▶ _EXCERPT_:
= = = = = = =

The theme for this year’s International Day of Older Persons, on October 1, was “digital equity for all ages”, and an organisation in Woodstock says it is putting those words into action for senior citizens.
The Neighbourhood Old Age Homes (NOAH) was established in 1981 by Catholic Welfare and Development, in response to the need for safe, affordable accommodation for the elderly poor.
Jane Mills, Noah’s social enterprise development manager, says the organisation has also long championed for the seniors living in the organisation’s homes and working in its social enterprises, to be digitally savvy.
“We look at the demand and need from our members who stay in our homes. We embark on digital-literacy training workshops from occupational therapy students.”
The homes have laptops and seniors have learned how to do video-conferencing calls, she says.
“We encouraged our houses to buy enough data packages to ensure that our seniors are able to do WhatsApp messaging on their smartphones.”
Cecil Barendse, 68, formerly from Kensington, is a Noah resident and a switchboard operator at the Woodstock office. “I have been working on their switchboard for two years and Noah gave me training,” he says.
He was already computer literate, he says, because he worked as a manager in retail for 30 years.
Mr Barendse says it is a great idea for Noah to give residents training so they can work for the organisation during their stay.
Noah resident Doreen Stoltenkamp, 74, is a cashier at Noah’s Selling Seconds store and uses a touch-system point-of-sales machine. “For me, it was easy to learn working on the system as Noah helped me, and I am naturally a fast learner.”
Previously, they had to write out the receipts for cash payments, she says. “It’s very rewarding working in this store, as you meet and interact with a lot of people on a daily basis.”
Ms Mills says it is important that seniors are digitally savvy as this is where the world is going. “It doesn’t mean because you are over 60 and reliant on a social grant that you should be excluded from economic and work opportunities.”

= = = = = = =

Saved entries:
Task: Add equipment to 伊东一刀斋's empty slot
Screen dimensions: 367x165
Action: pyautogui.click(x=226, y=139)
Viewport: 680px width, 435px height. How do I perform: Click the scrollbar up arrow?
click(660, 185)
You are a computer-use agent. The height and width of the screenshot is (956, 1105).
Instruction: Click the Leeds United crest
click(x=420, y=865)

= = = = = = =

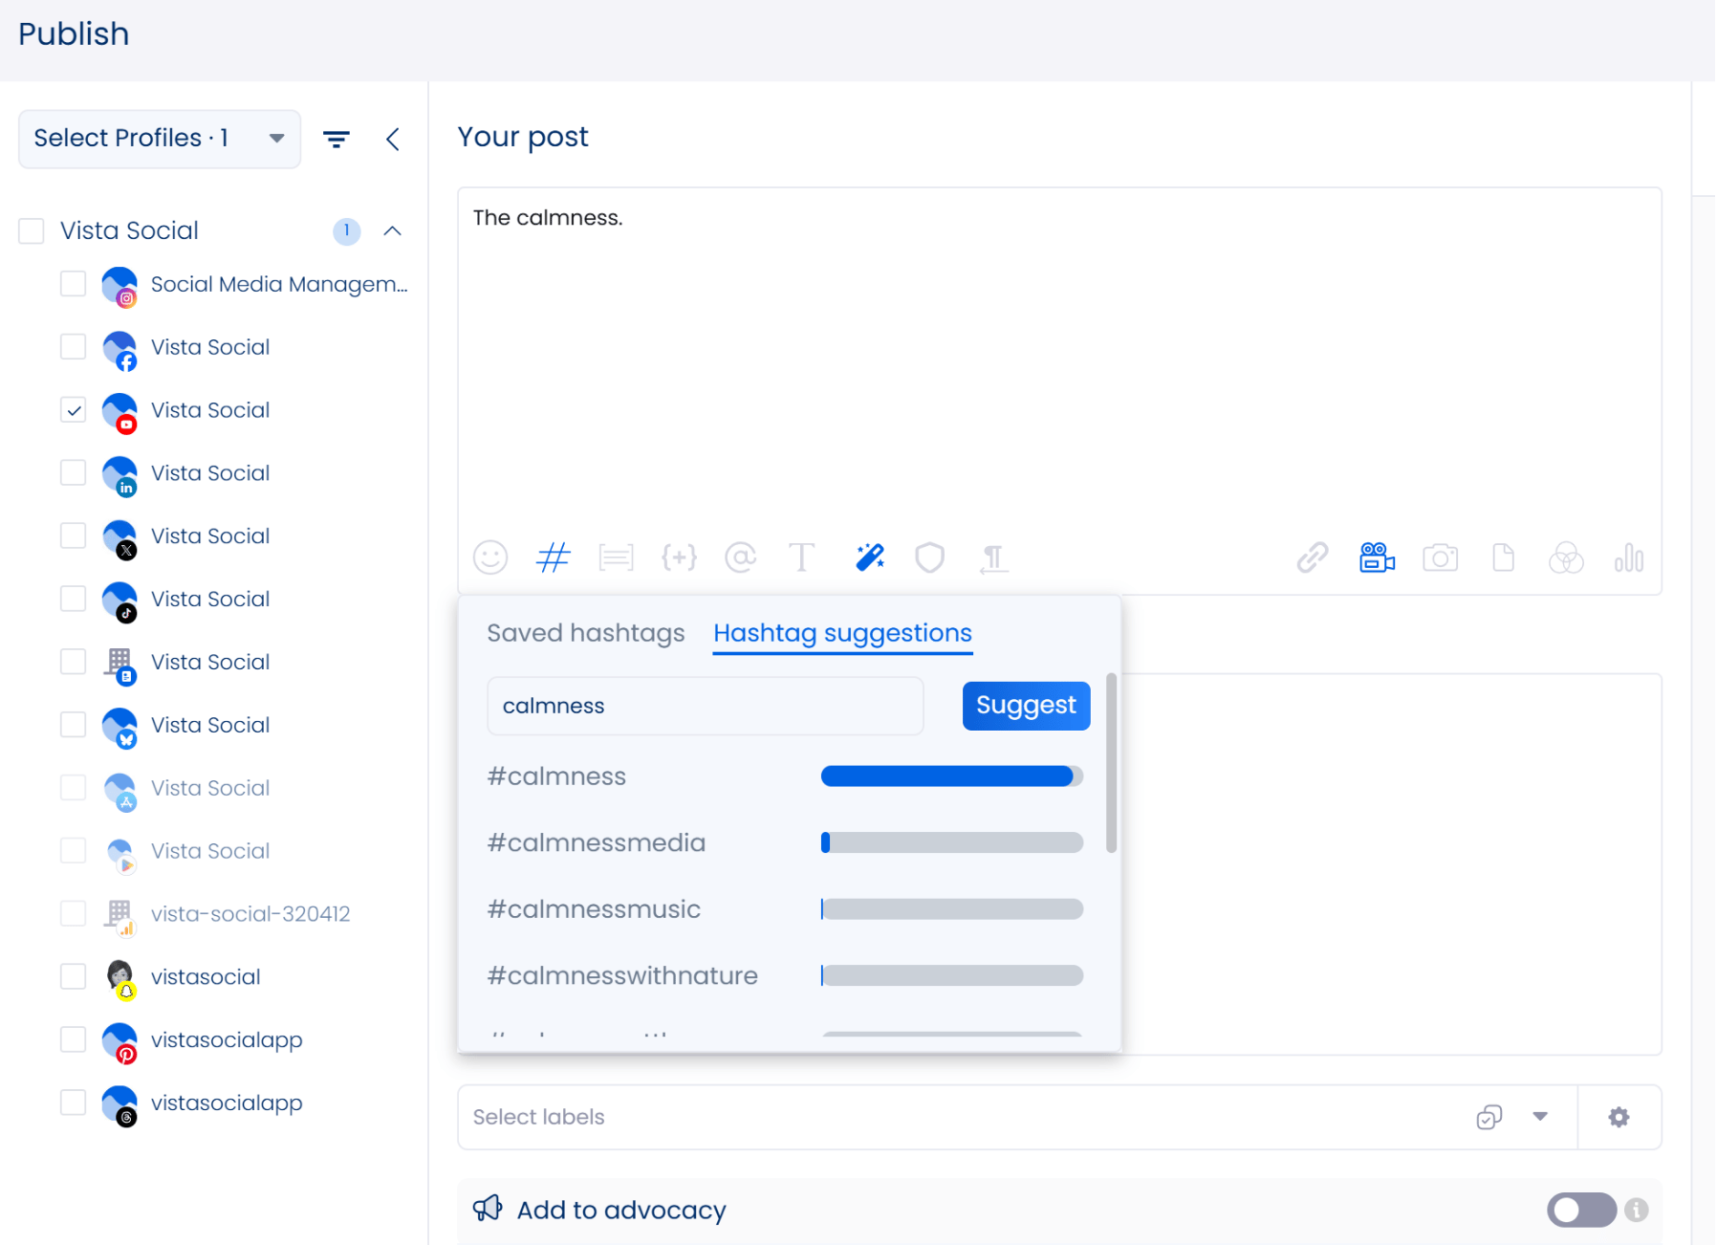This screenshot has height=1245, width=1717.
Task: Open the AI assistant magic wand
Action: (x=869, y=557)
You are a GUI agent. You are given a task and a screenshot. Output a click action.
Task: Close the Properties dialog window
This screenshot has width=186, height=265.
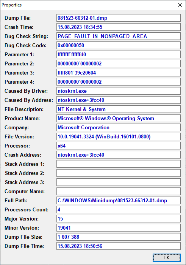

= = = = = = =

▶ _ACTIVITY_: Reproduce the article starting with "The theme for" and going on through "the elderly poor.", swapping "affordable" for "low-cost". These records were drawn from a separate source.

▶ _RESPONSE AREA_:
The theme for this year’s International Day of Older Persons, on October 1, was “digital equity for all ages”, and an organisation in Woodstock says it is putting those words into action for senior citizens.
The Neighbourhood Old Age Homes (NOAH) was established in 1981 by Catholic Welfare and Development, in response to the need for safe, low-cost accommodation for the elderly poor.